◆ **EXERCISE OBJECTIVE**
Among the lines below, restate word for word only those from the line with "The height and width of the screenshot is (484, 817)." through the line with "You are a computer-use agent.", with both end lines kept.

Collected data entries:
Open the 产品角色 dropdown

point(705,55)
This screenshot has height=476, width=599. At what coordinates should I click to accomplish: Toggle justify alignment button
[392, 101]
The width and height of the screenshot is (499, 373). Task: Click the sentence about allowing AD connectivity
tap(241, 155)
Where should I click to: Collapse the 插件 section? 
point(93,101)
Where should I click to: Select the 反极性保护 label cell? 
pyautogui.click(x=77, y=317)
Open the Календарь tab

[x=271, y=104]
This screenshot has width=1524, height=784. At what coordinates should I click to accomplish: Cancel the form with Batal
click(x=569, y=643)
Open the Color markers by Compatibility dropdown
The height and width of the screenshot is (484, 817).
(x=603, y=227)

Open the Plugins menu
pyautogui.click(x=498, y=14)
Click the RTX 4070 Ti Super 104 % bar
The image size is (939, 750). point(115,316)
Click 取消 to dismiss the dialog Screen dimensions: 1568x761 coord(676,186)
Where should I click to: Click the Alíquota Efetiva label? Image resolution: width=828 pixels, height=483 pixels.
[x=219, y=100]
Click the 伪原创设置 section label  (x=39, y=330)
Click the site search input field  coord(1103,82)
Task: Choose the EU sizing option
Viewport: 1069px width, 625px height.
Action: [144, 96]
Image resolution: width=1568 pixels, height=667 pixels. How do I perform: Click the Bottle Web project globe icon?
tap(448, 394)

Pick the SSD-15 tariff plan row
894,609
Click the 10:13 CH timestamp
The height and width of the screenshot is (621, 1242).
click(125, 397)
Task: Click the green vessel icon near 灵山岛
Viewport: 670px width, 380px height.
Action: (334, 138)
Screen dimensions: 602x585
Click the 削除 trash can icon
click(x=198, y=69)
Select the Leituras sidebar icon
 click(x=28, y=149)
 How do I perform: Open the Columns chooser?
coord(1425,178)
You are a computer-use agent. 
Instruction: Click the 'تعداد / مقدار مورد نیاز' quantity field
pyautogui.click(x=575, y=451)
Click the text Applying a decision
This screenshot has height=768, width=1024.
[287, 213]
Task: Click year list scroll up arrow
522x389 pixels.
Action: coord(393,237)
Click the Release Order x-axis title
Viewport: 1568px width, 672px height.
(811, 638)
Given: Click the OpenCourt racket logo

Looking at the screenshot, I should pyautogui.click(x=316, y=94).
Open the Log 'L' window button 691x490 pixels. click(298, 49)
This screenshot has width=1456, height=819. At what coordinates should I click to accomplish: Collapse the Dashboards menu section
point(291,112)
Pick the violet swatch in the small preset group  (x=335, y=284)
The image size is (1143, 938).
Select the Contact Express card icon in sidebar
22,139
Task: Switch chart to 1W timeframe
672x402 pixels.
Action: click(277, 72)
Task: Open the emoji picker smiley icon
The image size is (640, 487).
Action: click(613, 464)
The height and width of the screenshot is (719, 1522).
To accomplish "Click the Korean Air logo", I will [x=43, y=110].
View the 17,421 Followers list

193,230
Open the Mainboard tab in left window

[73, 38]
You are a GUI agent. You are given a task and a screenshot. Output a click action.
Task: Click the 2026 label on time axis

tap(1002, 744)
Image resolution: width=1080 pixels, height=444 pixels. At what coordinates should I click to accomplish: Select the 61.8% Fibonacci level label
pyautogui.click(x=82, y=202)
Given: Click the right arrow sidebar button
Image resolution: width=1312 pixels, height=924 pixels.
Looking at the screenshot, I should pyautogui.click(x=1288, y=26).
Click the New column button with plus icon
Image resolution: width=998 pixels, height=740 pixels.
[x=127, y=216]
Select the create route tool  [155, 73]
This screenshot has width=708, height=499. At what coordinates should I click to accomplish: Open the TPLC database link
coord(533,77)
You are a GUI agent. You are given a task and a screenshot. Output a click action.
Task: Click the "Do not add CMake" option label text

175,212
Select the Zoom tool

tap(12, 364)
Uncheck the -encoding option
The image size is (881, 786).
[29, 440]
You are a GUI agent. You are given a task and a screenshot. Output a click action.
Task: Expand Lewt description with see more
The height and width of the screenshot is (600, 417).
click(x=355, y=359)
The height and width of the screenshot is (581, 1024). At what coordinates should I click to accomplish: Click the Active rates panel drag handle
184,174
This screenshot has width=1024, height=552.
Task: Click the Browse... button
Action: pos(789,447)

◆ **SOLUTION TO THE EXERCISE**
The height and width of the screenshot is (484, 817).
(x=603, y=227)

Open the Plugins menu
pyautogui.click(x=498, y=14)
Click the RTX 4070 Ti Super 104 % bar
The image size is (939, 750). point(115,316)
Click 取消 to dismiss the dialog Screen dimensions: 1568x761 coord(676,186)
Where should I click to: Click the Alíquota Efetiva label? Image resolution: width=828 pixels, height=483 pixels.
[x=219, y=100]
Click the 伪原创设置 section label  (x=39, y=330)
Click the site search input field  coord(1103,82)
Task: Choose the EU sizing option
Viewport: 1069px width, 625px height.
Action: [144, 96]
Image resolution: width=1568 pixels, height=667 pixels. How do I perform: Click the Bottle Web project globe icon?
tap(448, 394)

Pick the SSD-15 tariff plan row
894,609
Click the 10:13 CH timestamp
The height and width of the screenshot is (621, 1242).
click(125, 397)
Task: Click the green vessel icon near 灵山岛
Viewport: 670px width, 380px height.
Action: (334, 138)
Screen dimensions: 602x585
Click the 削除 trash can icon
click(x=198, y=69)
Select the Leituras sidebar icon
 click(x=28, y=149)
 How do I perform: Open the Columns chooser?
coord(1425,178)
You are a computer-use agent. 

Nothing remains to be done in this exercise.